As the plots of a score of recent thrillers attest, however, secret medieval manuscripts have remarkable staying power. This one resurfaced under Napoleon and was eventually returned to the monks. They reopened their monastery in a section of the French Alps so remote it's called "The Desert" and began gathering and growing their secret herbs again. To this day, "La Grande Chartreuse" - the motherhouse of the Carthusian order - is the only place in the world where the liqueur Chartreuse is made.
While I cherish Chartreuse in part for its history and its aura of secrecy and medievalism, what I really love is the taste. The aroma of Chartreuse is redolent with pine and evergreen - one sip is like a fiery blast of herb-infused green forest. Literally fiery: green Chartreuse V.E.P. is 54% alcohol, or 108 proof - which might explain something of its appeal to oblivion-seeking literati. What could be more romantic than an obscure French spirit with a 400-year pedigree, guaranteed to get you wasted in record time?
(In fact, Chartreuse may be distantly related to the notorious French liqueur absinthe. Some people speculate that Chartreuse's secret formula may include a small quantity of thujone, the psychoactive chemical in wormwood, which is the ingredient that caused absinthe to be banned in Europe and the U.S.)
Personally, I don't see how anyone could stand to drink enough Chartreuse to get seriously buzzed; like most liqueurs, it's meant for sipping, not chugging. In any case, what I value about Chartreuse has very little to do with the flesh - it's about the spirit.

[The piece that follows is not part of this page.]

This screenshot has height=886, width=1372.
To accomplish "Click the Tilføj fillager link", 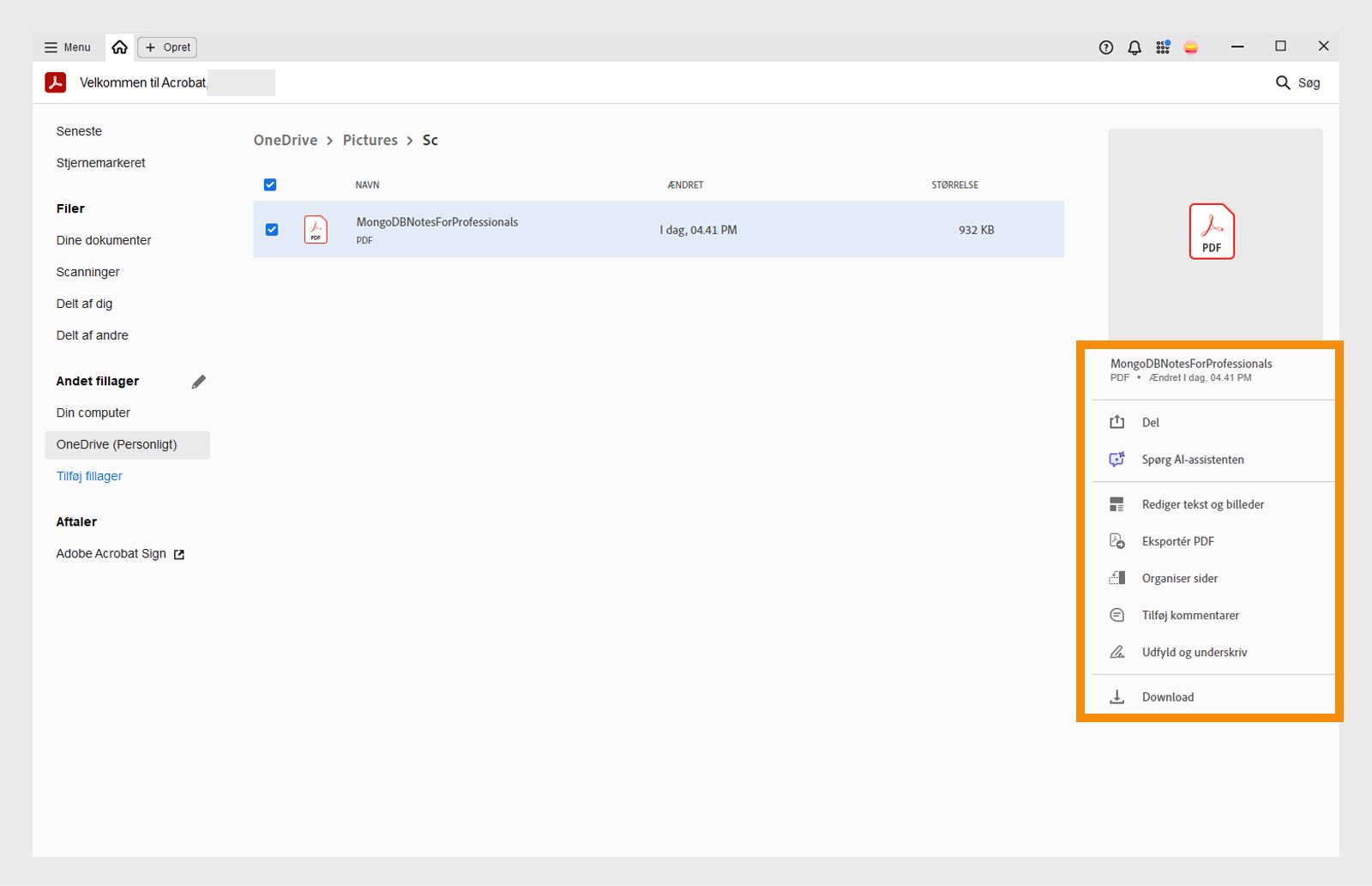I will point(88,475).
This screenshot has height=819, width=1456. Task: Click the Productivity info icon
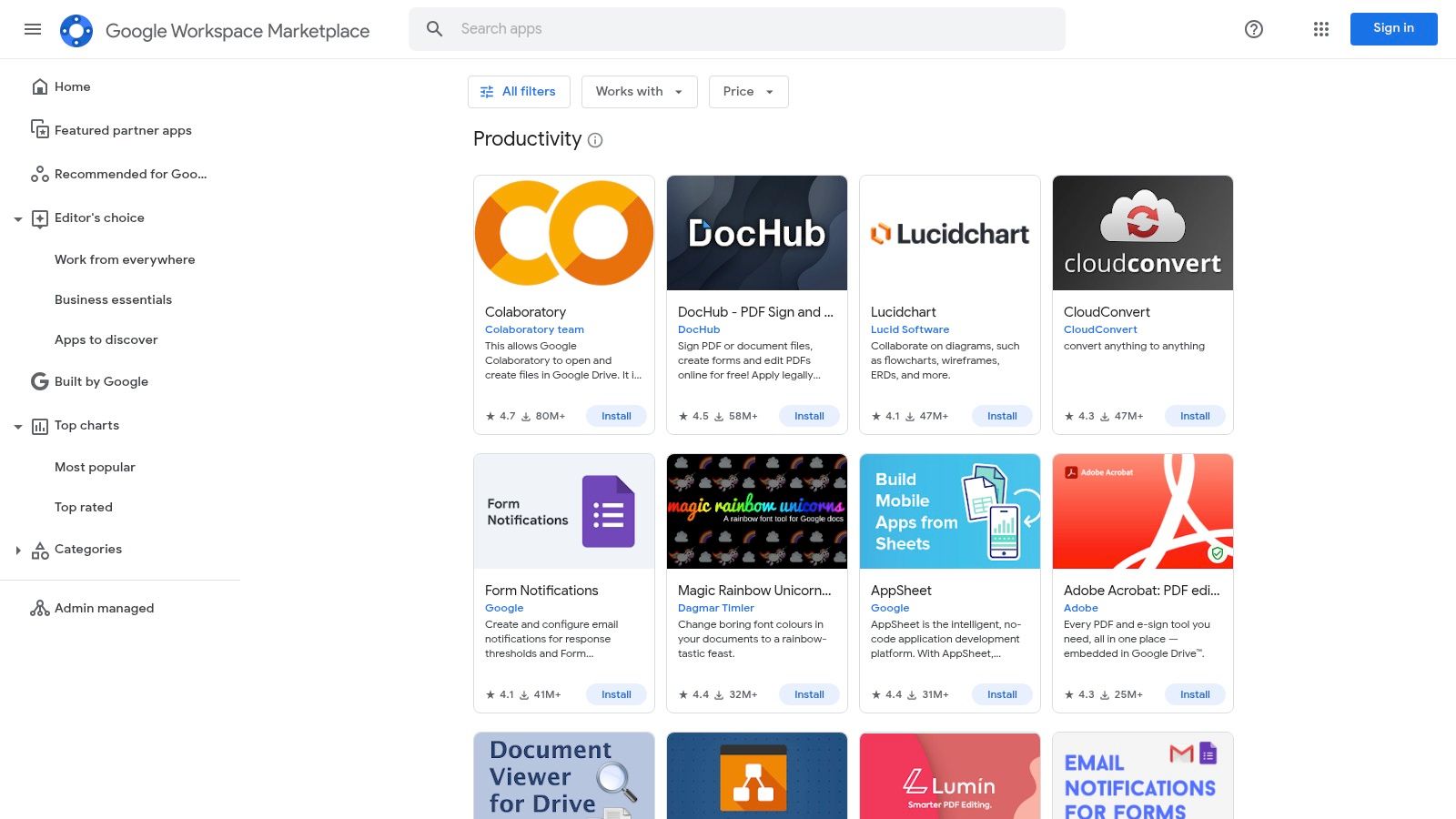(x=595, y=140)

The Carthusian monks who make Chartreuse are a rarity in this world - they're contemplatives. They spend most of their days alone, in their cells, quietly and privately reaching for the divine. Late at night, while the rest of the world sleeps, they walk barefoot in the dark to a small chapel, where they pray - for us.
There aren't many chances in this crazy, busy world to touch, let alone taste, something ancient and good. Chartreuse is both. I suppose that's why, over the years, it's become a key component of what I've come to think of as my own private Midwinter Mysteries practice. So here is my recipe for enjoying Chartreuse:
Wait for dark and then turn off all the lights in your house. Light some candles (or Christmas tree lights if you have a tree). Fill the room with soft Gregorian chant - anything by the Tallis Scholars or Anonymous 4 is good. Now pour yourself a tiny glass of Chartreuse. Taste its green fire. And invite winter's dark spirit of magic and mystery into your life.